Aim of the task:
List each line in the records below that contains the word "Cancel", treating uppercase and lowercase letters as different.

(Dataset items)
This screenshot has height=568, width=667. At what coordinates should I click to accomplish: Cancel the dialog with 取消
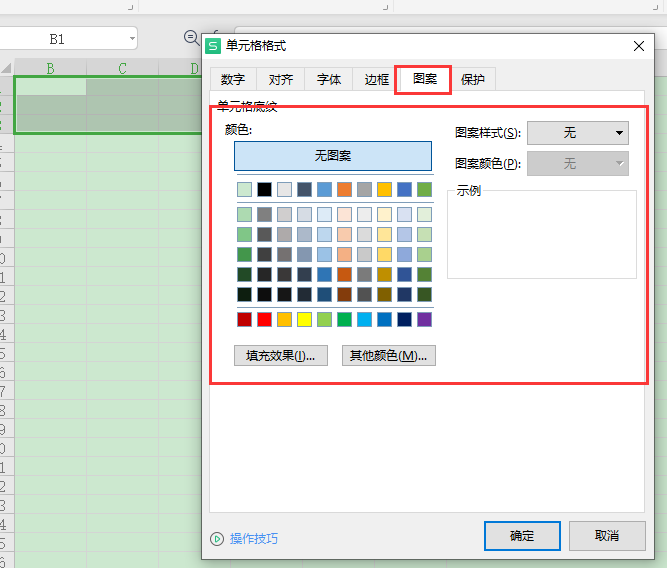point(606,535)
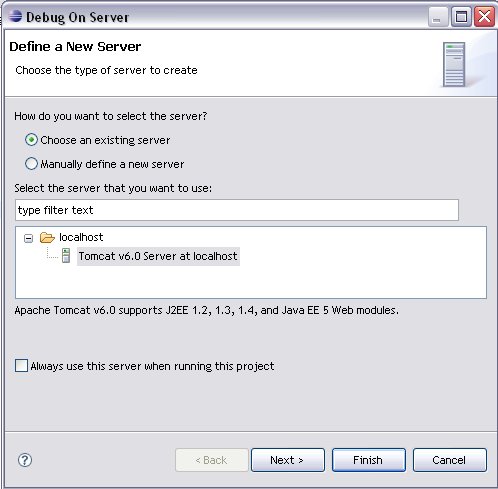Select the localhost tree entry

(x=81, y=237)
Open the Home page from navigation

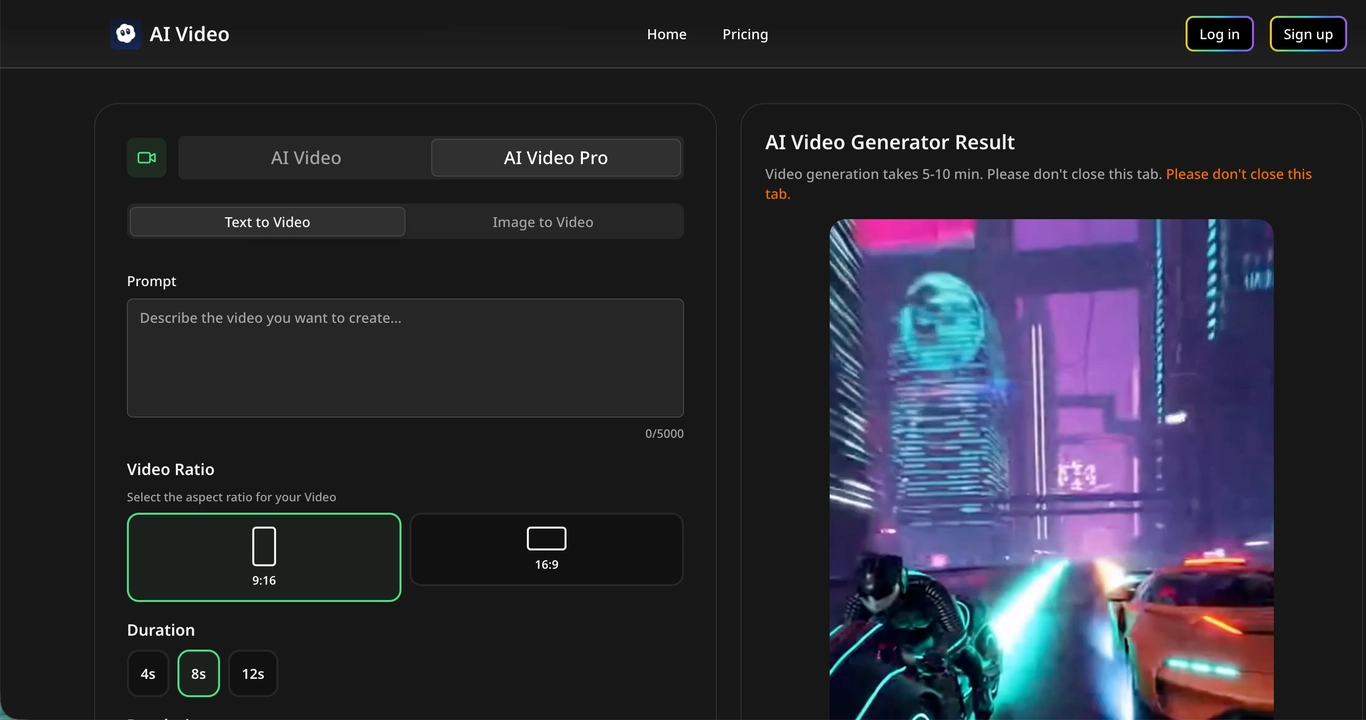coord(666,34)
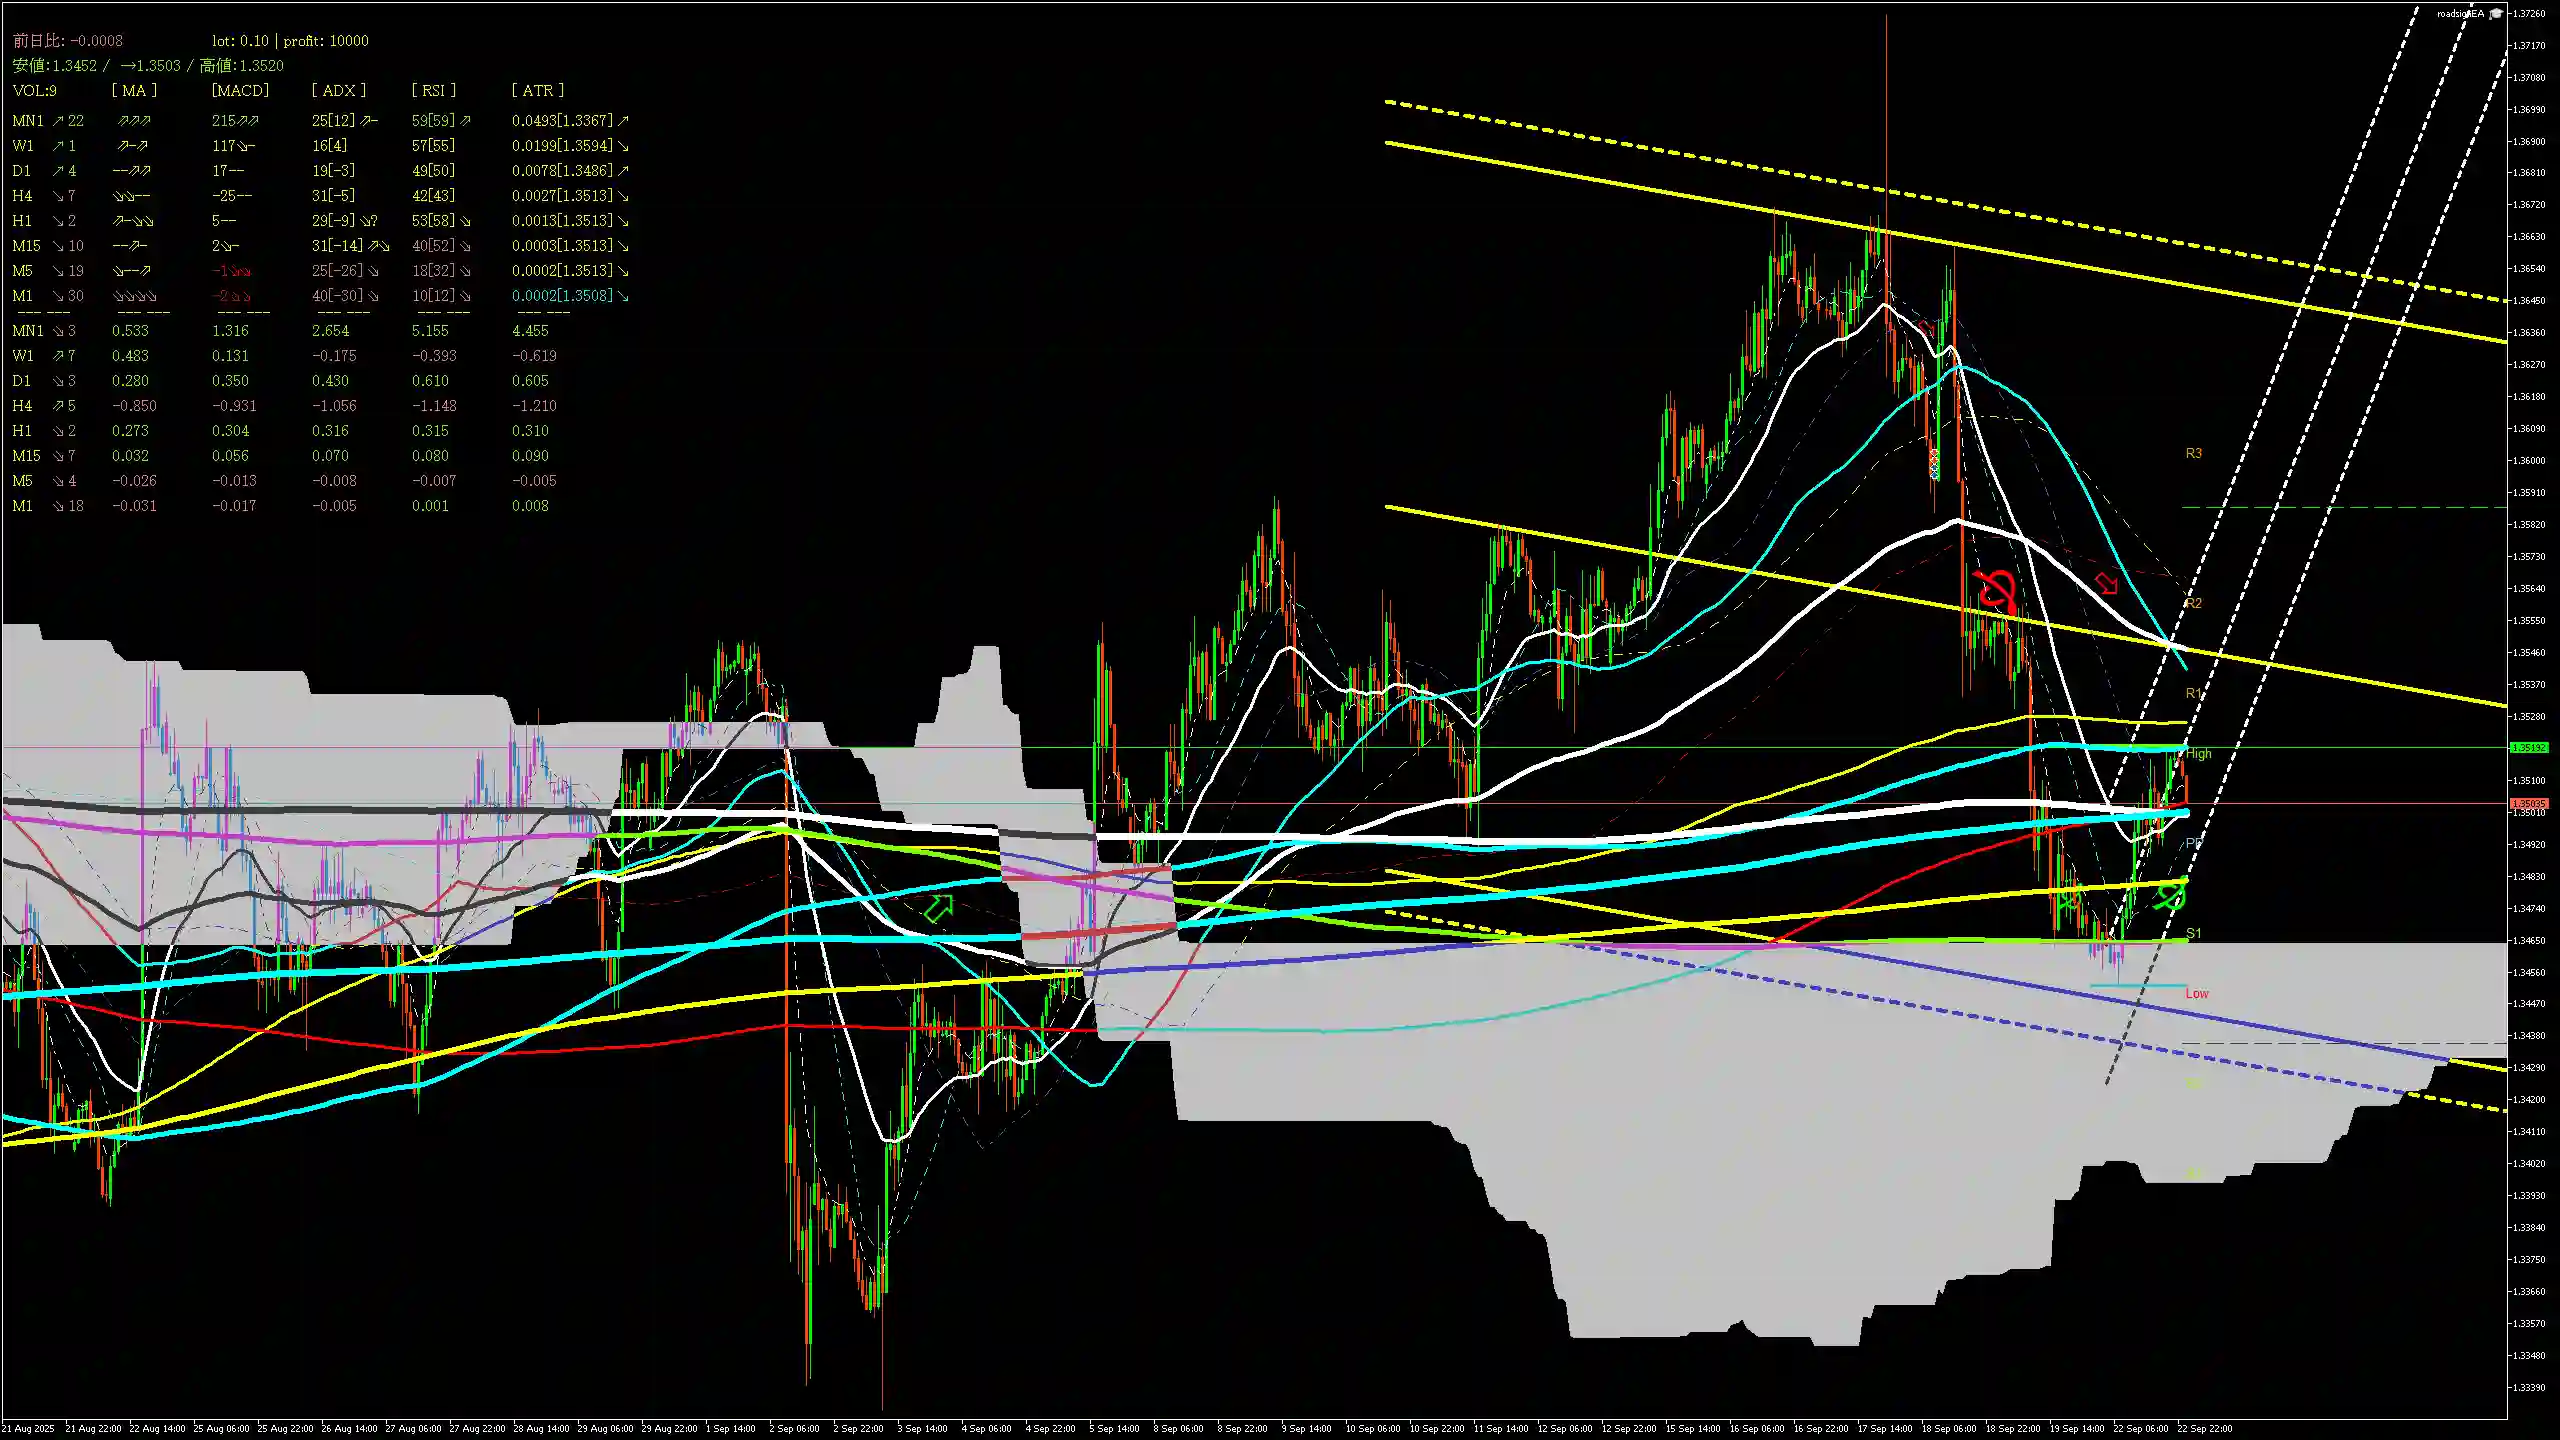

Written response:
This screenshot has height=568, width=667. At what coordinates should I click to accomplish: Cancel the dialog with 取消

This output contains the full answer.